▶ _TASK STATEMENT_: Put the entries into a Markdown table with two columns, Row for a running number and Line for the line itself, and skip any blank lines. Begin at the line that has "The height and width of the screenshot is (400, 672)." and stop after the line that has "Action: (x=671, y=574)".

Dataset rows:
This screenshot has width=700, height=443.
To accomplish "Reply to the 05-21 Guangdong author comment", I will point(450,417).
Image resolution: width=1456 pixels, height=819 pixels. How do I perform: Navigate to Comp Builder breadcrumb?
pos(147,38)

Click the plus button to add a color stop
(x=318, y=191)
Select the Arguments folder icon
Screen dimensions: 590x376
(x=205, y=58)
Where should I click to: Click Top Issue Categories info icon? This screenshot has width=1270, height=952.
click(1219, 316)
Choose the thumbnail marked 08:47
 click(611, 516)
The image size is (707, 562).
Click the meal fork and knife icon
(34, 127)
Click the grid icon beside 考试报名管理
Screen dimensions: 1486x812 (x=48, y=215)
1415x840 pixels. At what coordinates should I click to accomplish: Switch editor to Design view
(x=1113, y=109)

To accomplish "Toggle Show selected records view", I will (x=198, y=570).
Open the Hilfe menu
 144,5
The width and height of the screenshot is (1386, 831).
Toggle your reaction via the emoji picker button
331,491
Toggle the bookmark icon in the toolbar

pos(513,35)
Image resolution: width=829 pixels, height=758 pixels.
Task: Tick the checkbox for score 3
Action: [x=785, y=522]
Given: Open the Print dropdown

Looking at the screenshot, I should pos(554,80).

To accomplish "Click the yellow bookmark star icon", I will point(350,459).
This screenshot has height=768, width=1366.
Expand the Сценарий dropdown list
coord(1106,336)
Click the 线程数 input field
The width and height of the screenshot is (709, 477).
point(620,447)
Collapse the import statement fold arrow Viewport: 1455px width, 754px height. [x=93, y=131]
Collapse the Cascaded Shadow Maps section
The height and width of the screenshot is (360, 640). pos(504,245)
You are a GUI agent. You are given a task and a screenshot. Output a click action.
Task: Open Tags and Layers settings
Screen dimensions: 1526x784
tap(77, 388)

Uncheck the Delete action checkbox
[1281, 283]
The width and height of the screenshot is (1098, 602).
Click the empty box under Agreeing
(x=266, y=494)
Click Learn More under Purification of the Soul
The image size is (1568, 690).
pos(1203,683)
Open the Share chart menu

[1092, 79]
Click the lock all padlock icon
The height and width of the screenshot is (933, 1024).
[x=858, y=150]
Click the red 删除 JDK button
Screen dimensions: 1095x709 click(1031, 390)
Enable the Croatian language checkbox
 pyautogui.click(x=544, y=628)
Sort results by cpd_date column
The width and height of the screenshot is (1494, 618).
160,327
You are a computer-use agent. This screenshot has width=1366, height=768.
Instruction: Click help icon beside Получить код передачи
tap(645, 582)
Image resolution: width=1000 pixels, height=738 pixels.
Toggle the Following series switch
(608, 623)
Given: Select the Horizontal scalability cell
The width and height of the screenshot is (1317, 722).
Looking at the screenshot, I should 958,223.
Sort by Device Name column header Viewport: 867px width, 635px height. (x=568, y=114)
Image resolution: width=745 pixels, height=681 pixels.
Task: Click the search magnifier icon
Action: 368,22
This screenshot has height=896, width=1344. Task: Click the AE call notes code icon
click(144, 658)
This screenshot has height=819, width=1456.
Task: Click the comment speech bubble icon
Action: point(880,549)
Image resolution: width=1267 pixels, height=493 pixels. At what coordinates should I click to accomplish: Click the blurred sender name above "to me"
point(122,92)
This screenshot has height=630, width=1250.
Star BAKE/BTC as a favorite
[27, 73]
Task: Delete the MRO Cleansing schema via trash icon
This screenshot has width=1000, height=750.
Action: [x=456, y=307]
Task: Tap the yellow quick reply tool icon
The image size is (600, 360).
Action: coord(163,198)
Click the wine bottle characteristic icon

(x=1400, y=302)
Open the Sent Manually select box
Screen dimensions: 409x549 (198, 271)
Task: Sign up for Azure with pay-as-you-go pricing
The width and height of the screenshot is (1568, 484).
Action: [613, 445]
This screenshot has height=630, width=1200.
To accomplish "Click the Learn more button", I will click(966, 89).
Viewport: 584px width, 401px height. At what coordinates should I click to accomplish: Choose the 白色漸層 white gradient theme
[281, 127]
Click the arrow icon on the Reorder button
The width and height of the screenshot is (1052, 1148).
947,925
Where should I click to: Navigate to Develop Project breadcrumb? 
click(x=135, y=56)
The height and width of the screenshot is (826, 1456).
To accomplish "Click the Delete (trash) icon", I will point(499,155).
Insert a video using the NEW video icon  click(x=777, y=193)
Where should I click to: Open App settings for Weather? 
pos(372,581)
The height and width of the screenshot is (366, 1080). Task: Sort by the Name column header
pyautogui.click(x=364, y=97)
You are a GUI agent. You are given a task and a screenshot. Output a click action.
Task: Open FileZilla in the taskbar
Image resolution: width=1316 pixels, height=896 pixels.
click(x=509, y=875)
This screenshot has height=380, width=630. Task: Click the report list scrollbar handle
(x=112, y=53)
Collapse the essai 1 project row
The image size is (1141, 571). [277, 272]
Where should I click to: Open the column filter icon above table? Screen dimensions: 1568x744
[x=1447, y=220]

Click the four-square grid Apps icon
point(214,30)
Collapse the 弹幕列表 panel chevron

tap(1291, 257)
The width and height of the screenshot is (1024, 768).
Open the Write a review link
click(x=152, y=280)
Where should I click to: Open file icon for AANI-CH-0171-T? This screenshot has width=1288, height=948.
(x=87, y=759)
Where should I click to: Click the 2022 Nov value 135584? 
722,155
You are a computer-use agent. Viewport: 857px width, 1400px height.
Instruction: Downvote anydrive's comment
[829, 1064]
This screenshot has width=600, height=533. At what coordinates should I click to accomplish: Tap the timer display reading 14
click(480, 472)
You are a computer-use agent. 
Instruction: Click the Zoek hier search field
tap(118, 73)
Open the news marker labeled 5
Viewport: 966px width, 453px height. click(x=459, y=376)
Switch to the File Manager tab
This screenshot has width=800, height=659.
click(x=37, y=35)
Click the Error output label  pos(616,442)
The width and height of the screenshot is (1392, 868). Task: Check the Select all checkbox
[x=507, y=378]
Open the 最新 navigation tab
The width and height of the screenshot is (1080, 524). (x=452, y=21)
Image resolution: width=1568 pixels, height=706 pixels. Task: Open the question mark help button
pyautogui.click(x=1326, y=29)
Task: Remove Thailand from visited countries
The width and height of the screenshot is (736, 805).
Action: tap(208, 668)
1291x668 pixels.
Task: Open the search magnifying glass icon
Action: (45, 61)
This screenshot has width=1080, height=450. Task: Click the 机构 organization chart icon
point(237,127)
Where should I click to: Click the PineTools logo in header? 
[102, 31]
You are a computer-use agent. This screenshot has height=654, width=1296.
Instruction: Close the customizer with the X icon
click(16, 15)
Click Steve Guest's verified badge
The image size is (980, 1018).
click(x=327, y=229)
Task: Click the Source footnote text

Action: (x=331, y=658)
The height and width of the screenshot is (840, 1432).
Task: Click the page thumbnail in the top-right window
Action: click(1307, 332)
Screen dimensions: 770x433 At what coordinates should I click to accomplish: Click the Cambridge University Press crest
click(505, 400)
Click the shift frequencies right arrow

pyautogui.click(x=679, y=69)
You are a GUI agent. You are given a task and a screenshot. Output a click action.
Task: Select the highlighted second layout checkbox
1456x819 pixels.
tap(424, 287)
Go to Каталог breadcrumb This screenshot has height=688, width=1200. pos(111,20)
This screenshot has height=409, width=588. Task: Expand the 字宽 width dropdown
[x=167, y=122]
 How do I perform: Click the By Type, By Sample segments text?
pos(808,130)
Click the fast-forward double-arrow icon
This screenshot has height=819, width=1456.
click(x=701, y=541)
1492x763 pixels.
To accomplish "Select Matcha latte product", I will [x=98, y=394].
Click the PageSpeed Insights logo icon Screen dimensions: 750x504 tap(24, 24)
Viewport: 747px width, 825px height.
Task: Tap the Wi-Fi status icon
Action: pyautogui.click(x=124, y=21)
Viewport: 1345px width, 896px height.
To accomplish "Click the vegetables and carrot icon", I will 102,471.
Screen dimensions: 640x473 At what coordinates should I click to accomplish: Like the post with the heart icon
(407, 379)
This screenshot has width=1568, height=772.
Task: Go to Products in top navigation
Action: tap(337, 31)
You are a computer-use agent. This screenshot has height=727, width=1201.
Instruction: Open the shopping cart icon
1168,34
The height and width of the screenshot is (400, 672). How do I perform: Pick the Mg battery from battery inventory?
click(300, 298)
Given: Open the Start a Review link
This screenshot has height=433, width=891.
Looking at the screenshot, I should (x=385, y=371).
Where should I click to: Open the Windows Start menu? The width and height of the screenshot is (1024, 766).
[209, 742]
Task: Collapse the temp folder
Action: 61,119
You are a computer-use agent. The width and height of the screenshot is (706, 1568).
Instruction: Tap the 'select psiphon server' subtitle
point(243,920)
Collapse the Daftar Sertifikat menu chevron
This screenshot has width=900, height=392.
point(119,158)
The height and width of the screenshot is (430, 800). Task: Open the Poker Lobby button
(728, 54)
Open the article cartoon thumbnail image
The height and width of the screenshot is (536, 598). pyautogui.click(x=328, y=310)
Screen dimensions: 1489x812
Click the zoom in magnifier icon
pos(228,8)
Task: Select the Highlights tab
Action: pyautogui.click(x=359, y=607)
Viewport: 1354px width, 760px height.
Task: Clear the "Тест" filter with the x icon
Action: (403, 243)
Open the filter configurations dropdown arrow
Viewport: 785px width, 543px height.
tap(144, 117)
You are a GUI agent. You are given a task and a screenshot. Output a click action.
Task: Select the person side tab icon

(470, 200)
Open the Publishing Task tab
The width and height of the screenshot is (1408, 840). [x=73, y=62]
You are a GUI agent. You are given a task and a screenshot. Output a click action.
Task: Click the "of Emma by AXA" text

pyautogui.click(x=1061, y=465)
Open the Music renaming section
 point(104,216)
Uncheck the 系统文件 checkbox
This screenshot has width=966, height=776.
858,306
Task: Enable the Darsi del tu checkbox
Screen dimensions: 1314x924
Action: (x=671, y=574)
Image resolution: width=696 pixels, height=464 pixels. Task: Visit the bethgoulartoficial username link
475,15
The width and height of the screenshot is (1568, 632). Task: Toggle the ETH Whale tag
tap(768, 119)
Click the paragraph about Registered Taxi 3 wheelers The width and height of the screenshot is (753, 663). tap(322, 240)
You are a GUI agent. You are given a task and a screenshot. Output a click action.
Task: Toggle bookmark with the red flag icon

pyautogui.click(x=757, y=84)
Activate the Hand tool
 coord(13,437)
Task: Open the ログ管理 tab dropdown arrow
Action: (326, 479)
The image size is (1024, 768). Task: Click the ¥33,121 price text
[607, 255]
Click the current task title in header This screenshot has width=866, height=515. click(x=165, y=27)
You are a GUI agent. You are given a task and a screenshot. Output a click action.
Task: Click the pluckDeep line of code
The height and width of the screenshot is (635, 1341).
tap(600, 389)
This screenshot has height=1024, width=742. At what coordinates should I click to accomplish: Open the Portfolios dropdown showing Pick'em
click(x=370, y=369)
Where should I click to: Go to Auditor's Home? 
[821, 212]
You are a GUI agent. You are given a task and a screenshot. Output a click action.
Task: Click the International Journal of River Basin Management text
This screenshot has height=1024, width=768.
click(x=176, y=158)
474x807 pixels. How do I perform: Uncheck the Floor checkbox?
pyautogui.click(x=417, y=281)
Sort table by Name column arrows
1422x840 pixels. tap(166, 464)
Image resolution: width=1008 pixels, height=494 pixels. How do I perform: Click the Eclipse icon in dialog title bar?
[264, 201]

▶ _ANSWER TO THIS PROBLEM_:
| Row | Line |
|---|---|
| 1 | The height and width of the screenshot is (400, 672). How do I perform: Pick the Mg battery from battery inventory? |
| 2 | click(300, 298) |
| 3 | Given: Open the Start a Review link |
| 4 | This screenshot has height=433, width=891. |
| 5 | Looking at the screenshot, I should (x=385, y=371). |
| 6 | Where should I click to: Open the Windows Start menu? The width and height of the screenshot is (1024, 766). |
| 7 | [209, 742] |
| 8 | Task: Collapse the temp folder |
| 9 | Action: 61,119 |
| 10 | You are a computer-use agent. The width and height of the screenshot is (706, 1568). |
| 11 | Instruction: Tap the 'select psiphon server' subtitle |
| 12 | point(243,920) |
| 13 | Collapse the Daftar Sertifikat menu chevron |
| 14 | This screenshot has width=900, height=392. |
| 15 | point(119,158) |
| 16 | The height and width of the screenshot is (430, 800). Task: Open the Poker Lobby button |
| 17 | (728, 54) |
| 18 | Open the article cartoon thumbnail image |
| 19 | The height and width of the screenshot is (536, 598). pyautogui.click(x=328, y=310) |
| 20 | Screen dimensions: 1489x812 |
| 21 | Click the zoom in magnifier icon |
| 22 | pos(228,8) |
| 23 | Task: Select the Highlights tab |
| 24 | Action: pyautogui.click(x=359, y=607) |
| 25 | Viewport: 1354px width, 760px height. |
| 26 | Task: Clear the "Тест" filter with the x icon |
| 27 | Action: (403, 243) |
| 28 | Open the filter configurations dropdown arrow |
| 29 | Viewport: 785px width, 543px height. |
| 30 | tap(144, 117) |
| 31 | You are a GUI agent. You are given a task and a screenshot. Output a click action. |
| 32 | Task: Select the person side tab icon |
| 33 | (470, 200) |
| 34 | Open the Publishing Task tab |
| 35 | The width and height of the screenshot is (1408, 840). [x=73, y=62] |
| 36 | You are a GUI agent. You are given a task and a screenshot. Output a click action. |
| 37 | Task: Click the "of Emma by AXA" text |
| 38 | pyautogui.click(x=1061, y=465) |
| 39 | Open the Music renaming section |
| 40 |  point(104,216) |
| 41 | Uncheck the 系统文件 checkbox |
| 42 | This screenshot has width=966, height=776. |
| 43 | 858,306 |
| 44 | Task: Enable the Darsi del tu checkbox |
| 45 | Screen dimensions: 1314x924 |
| 46 | Action: (x=671, y=574) |